— Instruction A —
In the Gluster-devel message below, rewrite the paragraph that begins "Oooops. Didn't think of that with AFR" as a short list that keeps its main facts.

[Top][All Lists]
[Date Prev][Date Next][Thread Prev][Thread Next][Date Index][Thread Index]
Re: [Gluster-devel] Crawling and indexing hardware
From: |
Krishna Srinivas |
Subject: |
Re: [Gluster-devel] Crawling and indexing hardware |
Date: |
Fri, 9 May 2008 15:37:40 +0530 |
On Fri, May 9, 2008 at 2:33 PM, Marcus Herou <address@hidden> wrote:
> Oooops. Didn't think of that with AFR. However I think Lucene always create
> new files when documents are flushed to disk so on commit basis there will
> be low imapact. But the scenario you're talking about will most definitely
> kick in when optimization of the index occurs. Hundreds of smaller files
> aggregates into bigger more compact files. Since Lucene cannot hold all
> smaller files in memory it will flush parts of the merge in "log" files
> which will trigger the case you're talking about.
>
> So basically the absolute worst case possible using GlusterFS with AFR would
> be to use it with a webserver access log right ?
>
> I think I will go for AFR when it comes to the billion small files since
> they are almost never updated but is there a smart way of updating big files
> in GlusterFS ?
What do you mean by smart way? are you referring to the unsmart way of
selfheal happening now? or just write()s
>> Do you plan to do any AFR (automatic file replication) ? If so,
>> consider that even a one-byte change to your "big index files" will
>> cause the /entire/ file to be AFR'd between all participating nodes.

— Stored records —
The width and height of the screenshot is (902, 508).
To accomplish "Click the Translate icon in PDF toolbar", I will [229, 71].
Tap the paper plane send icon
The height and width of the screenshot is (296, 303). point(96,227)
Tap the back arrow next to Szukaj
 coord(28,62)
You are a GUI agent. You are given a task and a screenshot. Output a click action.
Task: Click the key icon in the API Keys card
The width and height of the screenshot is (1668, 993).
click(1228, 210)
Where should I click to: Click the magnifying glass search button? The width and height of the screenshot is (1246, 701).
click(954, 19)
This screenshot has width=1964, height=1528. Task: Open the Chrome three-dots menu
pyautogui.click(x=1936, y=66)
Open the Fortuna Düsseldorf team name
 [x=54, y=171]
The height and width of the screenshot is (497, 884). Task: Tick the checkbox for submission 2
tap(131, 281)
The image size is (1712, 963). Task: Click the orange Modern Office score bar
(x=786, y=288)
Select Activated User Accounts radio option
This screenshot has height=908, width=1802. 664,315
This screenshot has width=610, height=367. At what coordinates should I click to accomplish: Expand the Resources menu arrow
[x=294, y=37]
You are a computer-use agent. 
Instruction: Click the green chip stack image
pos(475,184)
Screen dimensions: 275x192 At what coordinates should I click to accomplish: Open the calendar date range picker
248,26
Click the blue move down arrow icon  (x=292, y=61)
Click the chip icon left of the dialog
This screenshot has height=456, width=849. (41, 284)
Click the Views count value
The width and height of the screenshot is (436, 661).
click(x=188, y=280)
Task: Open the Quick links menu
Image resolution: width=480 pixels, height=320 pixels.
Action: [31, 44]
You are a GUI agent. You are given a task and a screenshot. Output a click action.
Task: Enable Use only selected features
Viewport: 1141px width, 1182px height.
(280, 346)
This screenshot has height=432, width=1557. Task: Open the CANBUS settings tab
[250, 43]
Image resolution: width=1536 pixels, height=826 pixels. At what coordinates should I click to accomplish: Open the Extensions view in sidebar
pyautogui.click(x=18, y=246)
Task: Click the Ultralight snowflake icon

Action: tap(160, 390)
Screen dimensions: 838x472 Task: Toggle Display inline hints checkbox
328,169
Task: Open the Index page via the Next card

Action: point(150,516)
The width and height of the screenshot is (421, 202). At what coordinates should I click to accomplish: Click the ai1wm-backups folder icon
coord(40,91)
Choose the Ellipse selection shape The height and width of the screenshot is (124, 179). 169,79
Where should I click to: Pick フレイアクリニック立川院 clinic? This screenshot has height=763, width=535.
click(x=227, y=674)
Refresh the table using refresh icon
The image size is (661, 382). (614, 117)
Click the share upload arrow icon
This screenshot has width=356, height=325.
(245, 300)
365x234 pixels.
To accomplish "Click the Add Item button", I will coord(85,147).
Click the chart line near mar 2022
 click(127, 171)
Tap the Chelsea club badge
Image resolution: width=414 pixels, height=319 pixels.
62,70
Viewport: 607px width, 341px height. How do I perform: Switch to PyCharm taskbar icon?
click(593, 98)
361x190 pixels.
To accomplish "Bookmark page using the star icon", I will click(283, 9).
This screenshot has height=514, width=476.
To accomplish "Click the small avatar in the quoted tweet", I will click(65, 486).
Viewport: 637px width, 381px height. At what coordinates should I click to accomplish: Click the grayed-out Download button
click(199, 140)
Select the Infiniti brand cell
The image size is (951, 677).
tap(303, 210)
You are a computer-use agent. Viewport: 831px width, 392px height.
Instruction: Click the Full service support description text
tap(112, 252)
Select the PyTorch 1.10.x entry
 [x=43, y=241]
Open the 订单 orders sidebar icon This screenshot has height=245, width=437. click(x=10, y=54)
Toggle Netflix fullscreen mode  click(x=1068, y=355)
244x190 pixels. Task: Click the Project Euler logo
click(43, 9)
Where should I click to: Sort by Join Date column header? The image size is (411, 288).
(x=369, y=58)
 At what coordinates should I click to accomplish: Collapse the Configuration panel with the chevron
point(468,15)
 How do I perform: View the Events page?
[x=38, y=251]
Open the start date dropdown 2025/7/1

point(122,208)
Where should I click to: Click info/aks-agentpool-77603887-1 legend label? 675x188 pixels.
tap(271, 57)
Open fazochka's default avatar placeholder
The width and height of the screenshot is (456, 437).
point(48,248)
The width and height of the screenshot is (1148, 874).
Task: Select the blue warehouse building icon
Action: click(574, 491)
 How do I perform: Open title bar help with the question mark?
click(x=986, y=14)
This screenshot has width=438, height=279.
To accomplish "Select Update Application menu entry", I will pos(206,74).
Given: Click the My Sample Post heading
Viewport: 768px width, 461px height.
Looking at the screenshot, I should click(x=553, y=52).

— Instruction B —
Identify every line of the listing above that contains the string "size".

— Correct response A —
- Lucene always creates new files when documents are flushed to disk, so there should be little impact on a per-commit basis.
- The scenario the other poster raised will definitely occur when the index is optimized.
- During optimization, hundreds of smaller files are merged into bigger, more compact files.
- Lucene cannot hold all the smaller files in memory, so it flushes parts of the merge into "log" files, which triggers that scenario.

— Correct response B —
The image size is (1712, 963). Task: Click the orange Modern Office score bar
The image size is (661, 382). (614, 117)
The image size is (951, 677).
Where should I click to: Sort by Join Date column header? The image size is (411, 288).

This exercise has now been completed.